TASK DESCRIPTION ->
Can you render the records as a JSON list of strings, with one string per line, starting at the line that has "You are a GUI" and ending after the final line of the records? Skip blank lines and leave the pictures out.

RECORDS PROVIDED ->
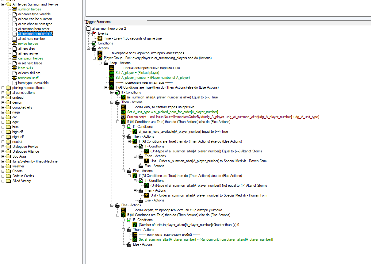Select the ai hero dies trigger
Image resolution: width=371 pixels, height=264 pixels.
point(26,48)
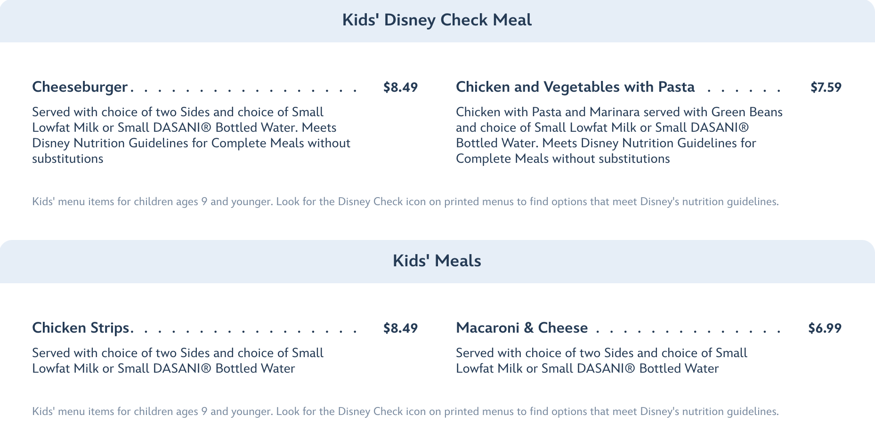The image size is (875, 431).
Task: Click the Kids' Disney Check Meal header
Action: click(437, 20)
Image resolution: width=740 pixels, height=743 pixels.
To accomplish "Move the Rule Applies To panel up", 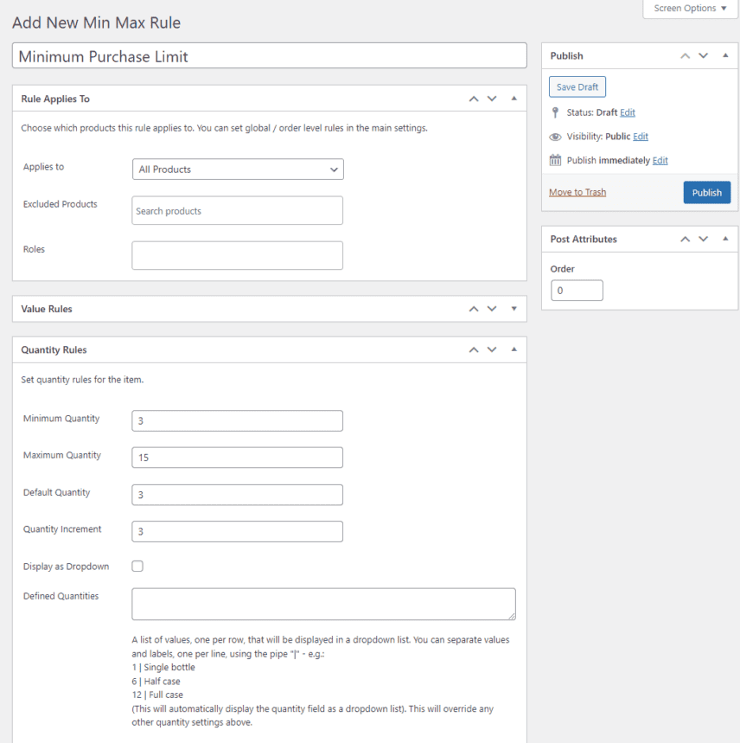I will coord(474,99).
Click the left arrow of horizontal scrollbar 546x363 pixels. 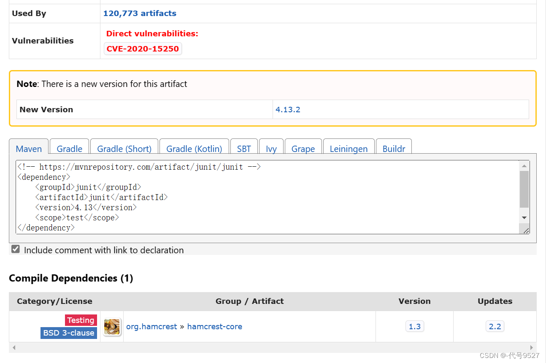point(14,348)
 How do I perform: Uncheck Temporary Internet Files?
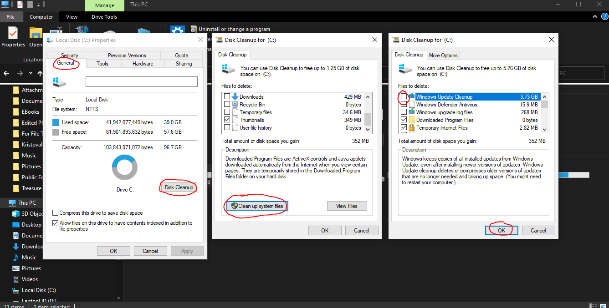click(403, 127)
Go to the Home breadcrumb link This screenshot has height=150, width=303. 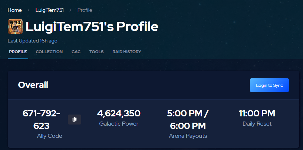15,10
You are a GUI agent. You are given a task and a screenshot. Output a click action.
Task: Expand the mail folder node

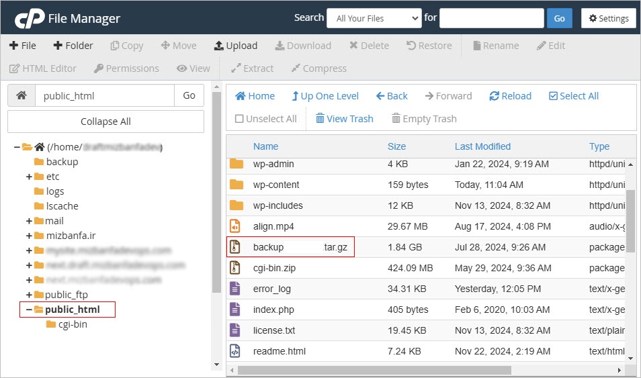tap(30, 221)
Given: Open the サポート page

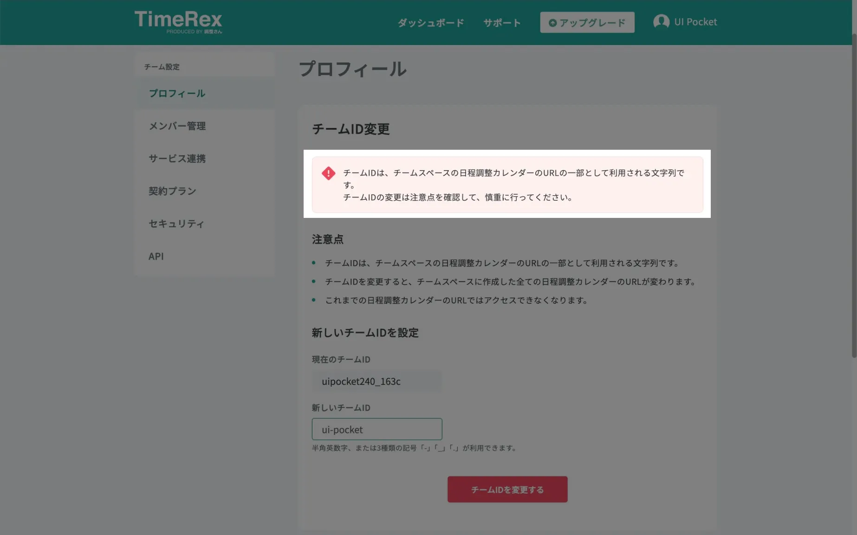Looking at the screenshot, I should tap(501, 22).
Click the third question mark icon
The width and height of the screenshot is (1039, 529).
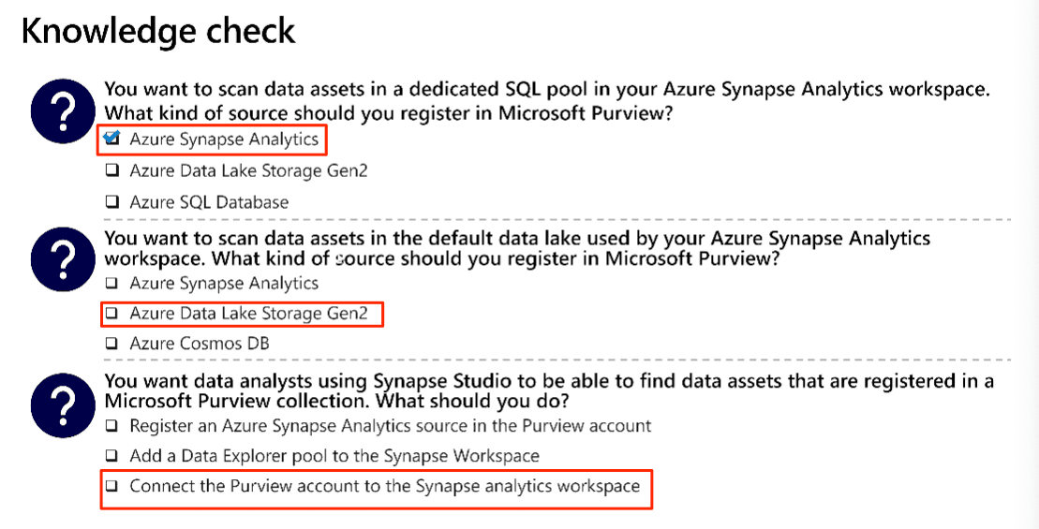(63, 405)
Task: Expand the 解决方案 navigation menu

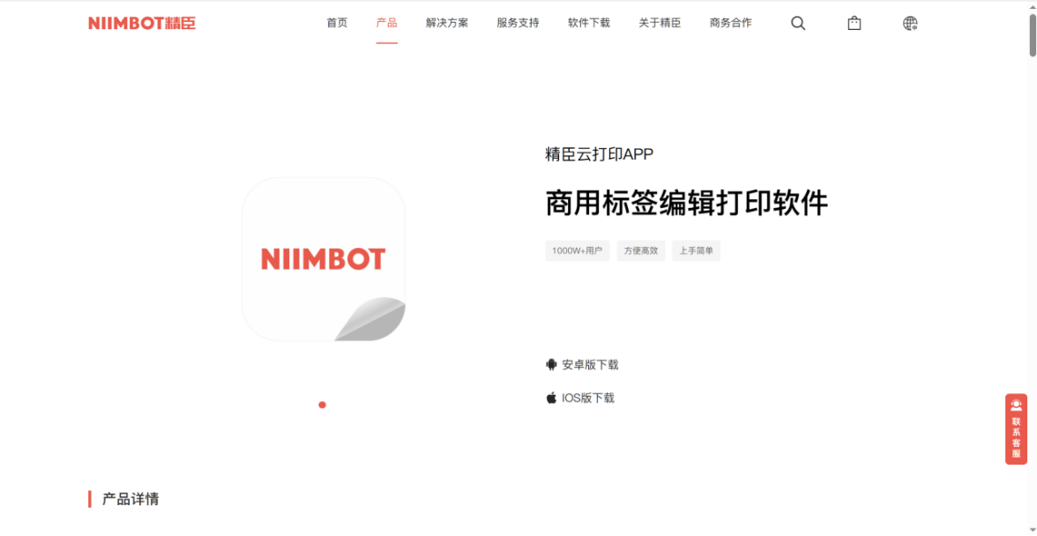Action: coord(447,23)
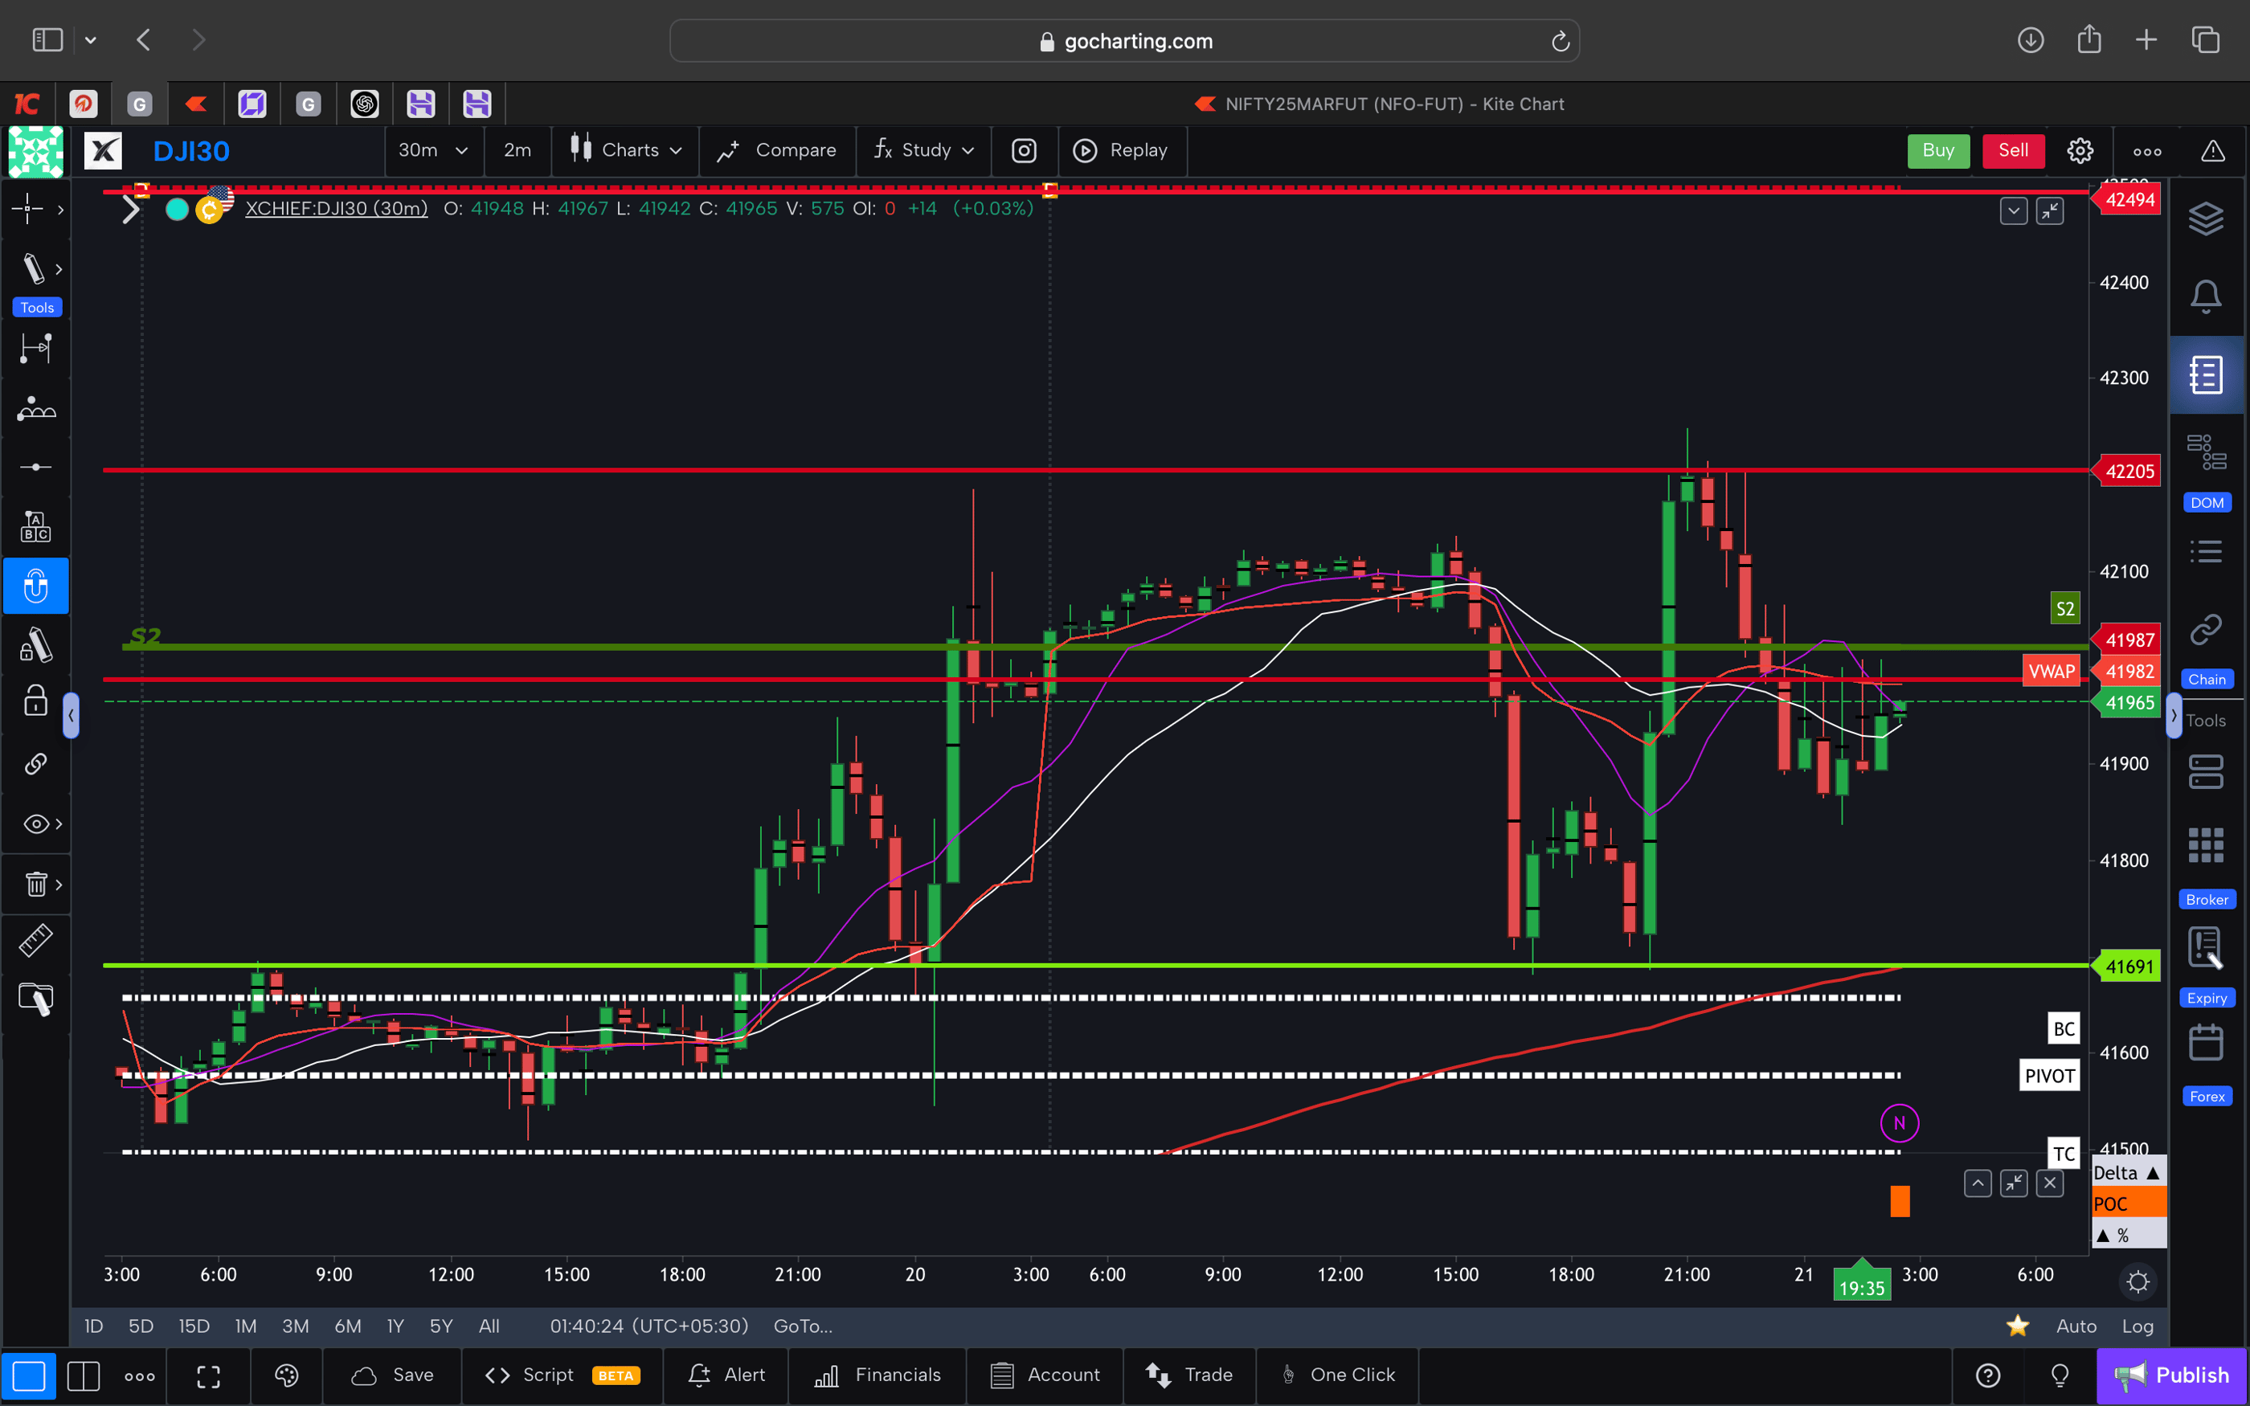Select the magnet snapping tool
2250x1406 pixels.
point(36,586)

WRITTEN ANSWER ->
[
  "You are a GUI agent. You are given a task and a screenshot. Output a click action.",
  "Task: Expand the mail folder node",
  "tap(30, 221)",
  "Given: Open the サポート page",
  "Looking at the screenshot, I should tap(501, 22).",
  "Click the third question mark icon",
  "The width and height of the screenshot is (1039, 529).",
  "(63, 405)",
  "Task: Expand the 解决方案 navigation menu",
  "Action: coord(447,23)",
  "Select the magnet snapping tool",
  "2250x1406 pixels.",
  "point(36,586)"
]